“The opposite of love is not hate, it’s indifference …. And the opposite of life is not death, but indifference between life and death.” — Elie Wiesel, political activist, Nobel Laureate and Holocaust survivor
Samantha Bloom of Maumee, Ohio, seemed to be especially perplexed over the weekend when reporters came to her house to talk to her about her son, James Alex Fields, 20, who had just been arrested after plowing his car into a crowd of protesters, killing Heather Heyer, 32, and injuring at least 19 other people. Bloom, who was unaware of his arrest, said she thought her son was going to a rally about Trump, but pled ignorance and admitted certain indifference about the details.
“I try to stay out of his political views. We don’t — I don’t really get too involved,” Bloom said. “I don’t really talk to him about his political views. So I don’t really understand what the rally was about.”
His classmates at Randall K. Cooper High School, however, were all too aware of Fields and his ominous outlook, coining him “the Nazi of the school,” also the headline of a recent VICE article on Fields. The story quotes several students, one of whom admitting a feeling of helplessness when it came to seeking help from the school administration to address Field’s behavior and hate speech.

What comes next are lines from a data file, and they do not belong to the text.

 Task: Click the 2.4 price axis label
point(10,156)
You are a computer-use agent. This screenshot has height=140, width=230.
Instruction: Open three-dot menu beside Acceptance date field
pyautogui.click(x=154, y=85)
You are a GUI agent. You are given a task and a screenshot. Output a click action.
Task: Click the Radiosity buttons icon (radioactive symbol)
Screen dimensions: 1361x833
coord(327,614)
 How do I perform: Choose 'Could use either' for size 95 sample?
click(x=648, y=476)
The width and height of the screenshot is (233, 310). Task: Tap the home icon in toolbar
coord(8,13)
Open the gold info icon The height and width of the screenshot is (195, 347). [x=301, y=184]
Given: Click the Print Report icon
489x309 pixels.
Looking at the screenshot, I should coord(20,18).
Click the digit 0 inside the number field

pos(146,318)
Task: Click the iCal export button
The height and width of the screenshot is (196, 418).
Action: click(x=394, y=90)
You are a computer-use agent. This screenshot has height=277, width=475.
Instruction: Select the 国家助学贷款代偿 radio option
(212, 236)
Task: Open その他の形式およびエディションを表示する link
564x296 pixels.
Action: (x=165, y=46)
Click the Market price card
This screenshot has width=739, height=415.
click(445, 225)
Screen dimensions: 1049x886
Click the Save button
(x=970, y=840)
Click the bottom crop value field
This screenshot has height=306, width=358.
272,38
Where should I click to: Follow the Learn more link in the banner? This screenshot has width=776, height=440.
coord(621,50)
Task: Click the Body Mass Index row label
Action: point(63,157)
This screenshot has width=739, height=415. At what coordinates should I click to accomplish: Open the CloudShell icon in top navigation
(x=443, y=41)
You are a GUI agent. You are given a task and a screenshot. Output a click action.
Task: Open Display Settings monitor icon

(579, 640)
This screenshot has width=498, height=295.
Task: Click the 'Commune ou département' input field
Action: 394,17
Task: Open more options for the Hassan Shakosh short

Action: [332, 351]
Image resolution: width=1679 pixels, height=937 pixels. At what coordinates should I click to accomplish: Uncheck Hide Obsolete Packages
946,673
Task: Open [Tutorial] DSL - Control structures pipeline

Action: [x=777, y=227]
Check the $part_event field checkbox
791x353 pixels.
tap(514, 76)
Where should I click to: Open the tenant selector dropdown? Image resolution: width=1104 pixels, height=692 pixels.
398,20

“A big issue was the school itself,” a former classmate said. “Because if anyone made a complaint, the administration would say, ‘We’ve taken note of this’ or ‘We will get this solved.’ But everything would be brushed off, just in general. Whether it was bullying, racist comments or anything else.”
In Fargo, North Dakota, there are certain consequences brewing for another Charlottesville Unite the Right rally member, Peter Tefft. Tefft’s family is publicly distancing themselves and denouncing Peter altogether. Peter’s nephew, Jacob, issued a statement, which included the following: “Peter is a maniac, who has turned away from all of us and gone down some insane Internet rabbit-hole, and turned into a crazy Nazi. He scares us all, we don’t feel safe around him, and we don’t know how he came to be this way.”
Meanwhile, in Ventura County, there is a certain peacefulness that seems to have put us all in a quiet lull about this issue of hatemongering, but we are not immune to it. In fact, on Monday, a video went viral on Twitter with the hashtag #StopRacism showing four teenagers rapping and shouting the N-word in a car; the Conejo Valley Unified School District confirmed that two of the four teens are students. In February, a Conejo Valley park was defaced with swastikas along with anti-Semitic notes left on doorsteps and mailboxes in nearby neighborhoods. If any of us have somehow convinced ourselves that because there is no violence, there is no problem, then we are fools and are culpable when the hate speech rises to its ultimate goal of violence and worse. And it is ridiculous to think that our freedom of speech protections should somehow quell irrational, sometimes vicious responses by those who are the intended targets of the hate.
In the end, it all boils down to tolerance, indifference and lack of education; indifference has been especially prevalent during presidential elections as roughly 45 percent of registered voters routinely opt not to participate. But this inaction leads tremendous civil issues. When we avoid conflict for comfort; when we say nothing when we hear something wrong, belittling, dehumanizing; when we allow symbolic statues of detestable ideologies to remain in a state of respect, we have justified and enabled the hate to exist. But for those who are disturbed by the rhetoric, videos and pictures, stop being complacent. We must say something, we must confront and have civil discourse to find the root of this hate (which seems to be associated with insecurity over relevancy and certain diminishing privilege) and eventually to stamp it out through understanding. In doing so, we must follow the path of least suffering to combat the nastiness our country is now engulfed in.